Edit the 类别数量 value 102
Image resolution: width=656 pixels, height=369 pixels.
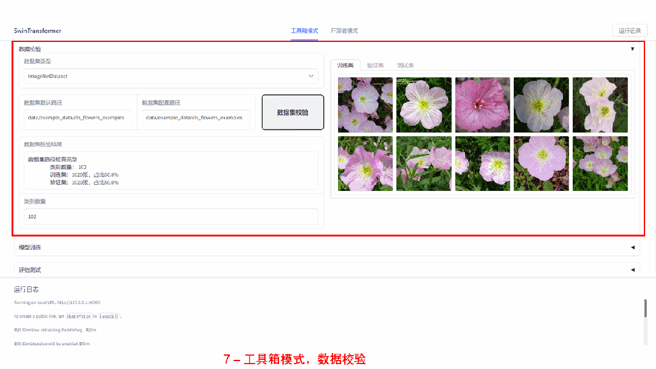(x=171, y=216)
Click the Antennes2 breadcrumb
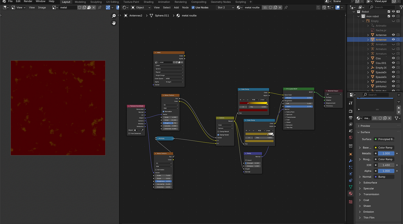This screenshot has height=224, width=403. pyautogui.click(x=135, y=16)
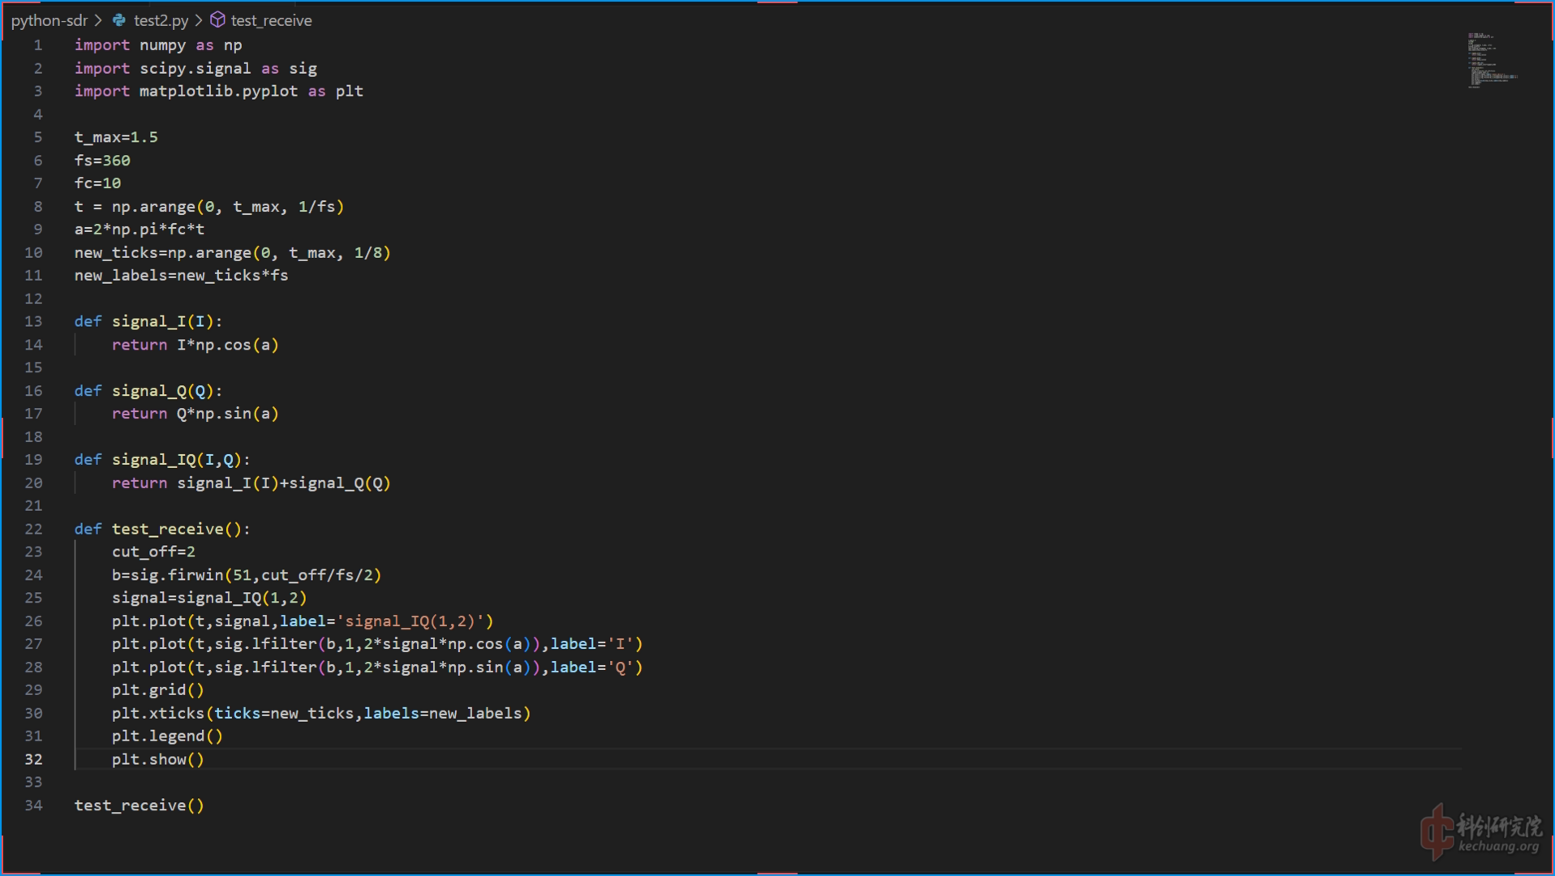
■ ■ ■ ■ ■ ■ ■
__Task__.
Quote the full listing above word for word; exclude every picture from the copy.

__Output for this exercise__.
Edit the 类别数量 value 102
Image resolution: width=656 pixels, height=369 pixels.
(x=171, y=216)
Click the Antennes2 breadcrumb
This screenshot has height=224, width=403. pyautogui.click(x=135, y=16)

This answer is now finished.